Start Material supplied
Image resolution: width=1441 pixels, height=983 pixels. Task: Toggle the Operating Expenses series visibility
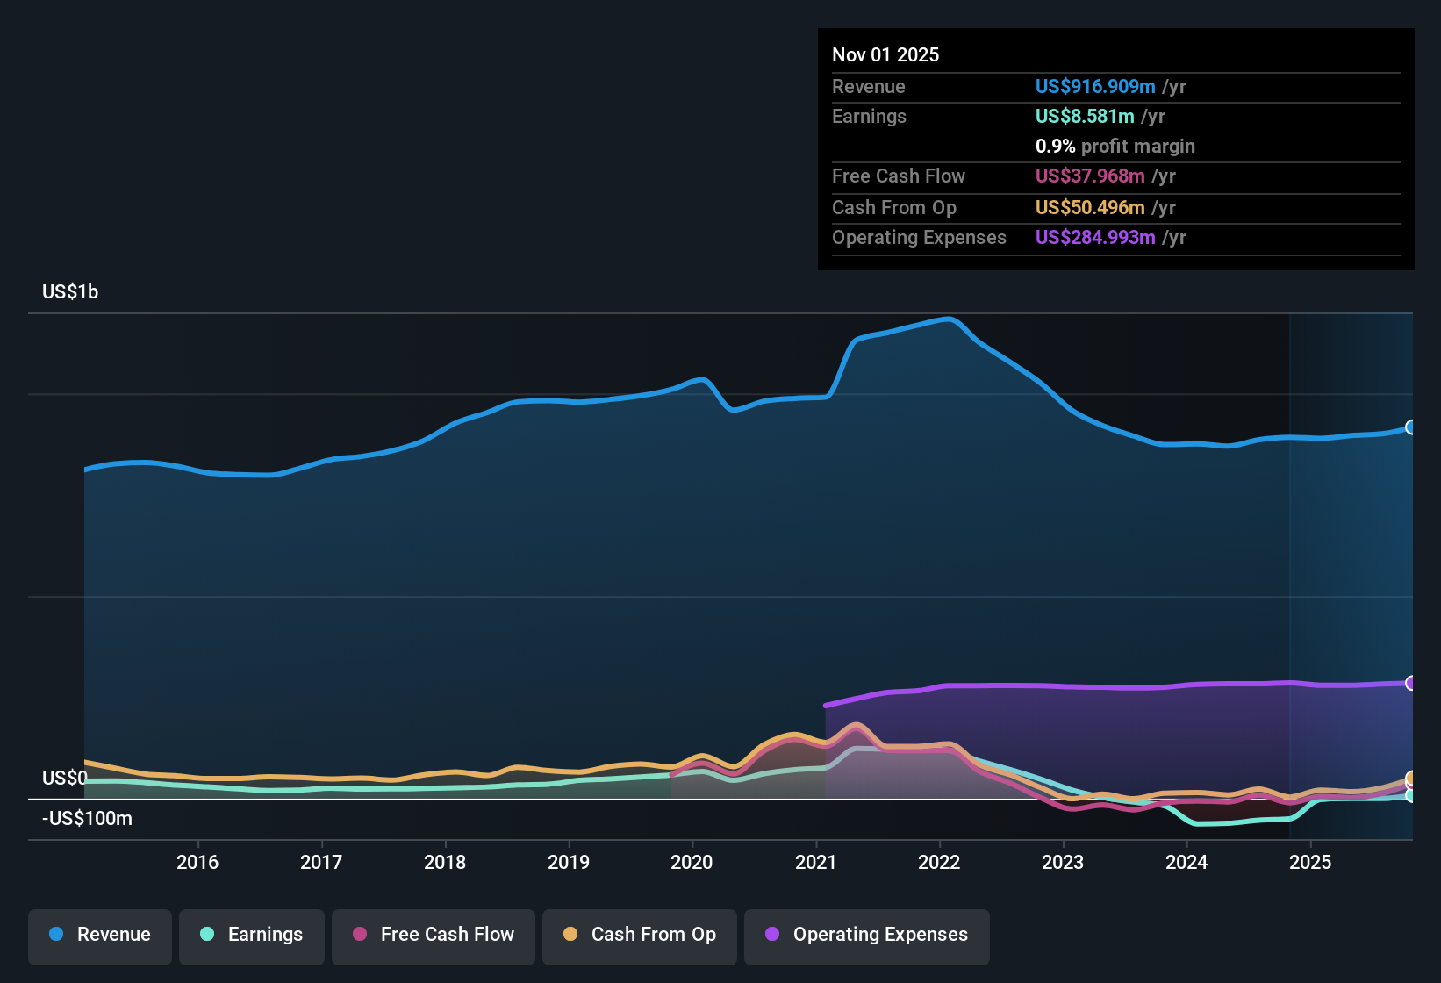pyautogui.click(x=866, y=935)
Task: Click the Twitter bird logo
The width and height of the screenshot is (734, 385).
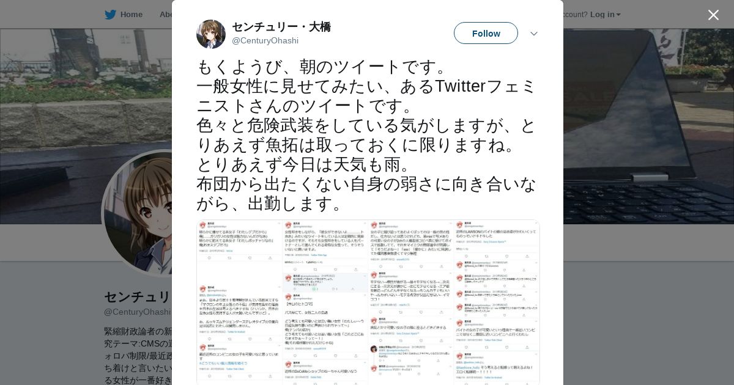Action: [110, 15]
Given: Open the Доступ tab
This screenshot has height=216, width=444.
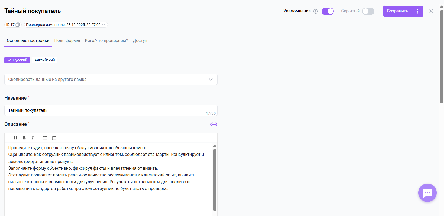Looking at the screenshot, I should click(x=140, y=41).
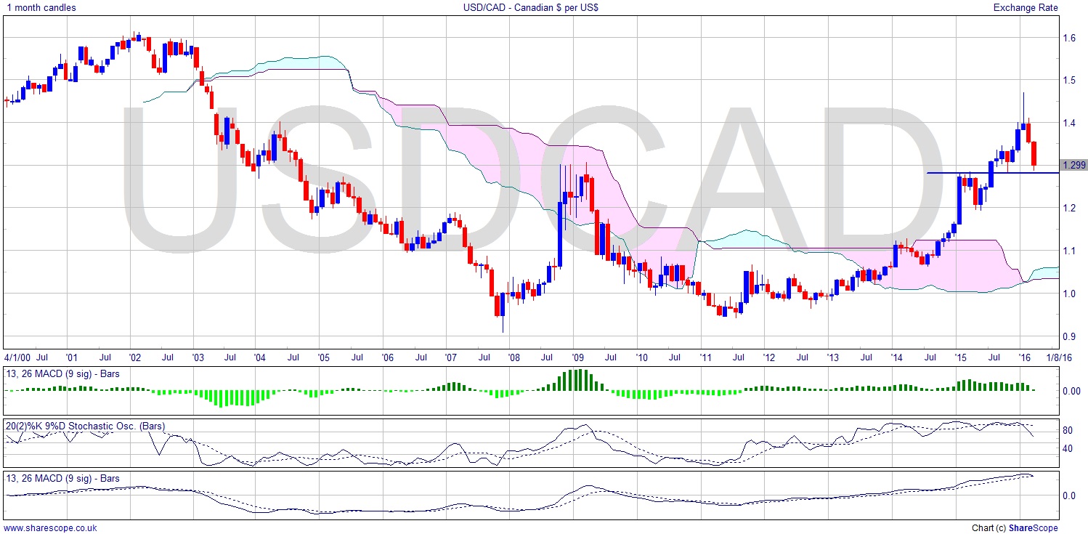Click the 1.0 price axis label
Viewport: 1088px width, 534px height.
pyautogui.click(x=1070, y=294)
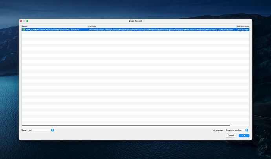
End Material supplied
__Given exercise__.
Give every line of the items above as a numbered list, skipping blank lines and leaving out the pictures.

__Solution to this problem__.
1. Image resolution: width=1441 pixels, height=983 pixels. Task: Toggle the Operating Expenses series visibility
2. pyautogui.click(x=866, y=935)
3. Task: Click the Twitter bird logo
4. The width and height of the screenshot is (734, 385).
5. Action: [110, 15]
6. Given: Open the Доступ tab
7. This screenshot has height=216, width=444.
8. Looking at the screenshot, I should click(x=140, y=41).
9. Click the 1.0 price axis label
10. Viewport: 1088px width, 534px height.
11. pyautogui.click(x=1070, y=294)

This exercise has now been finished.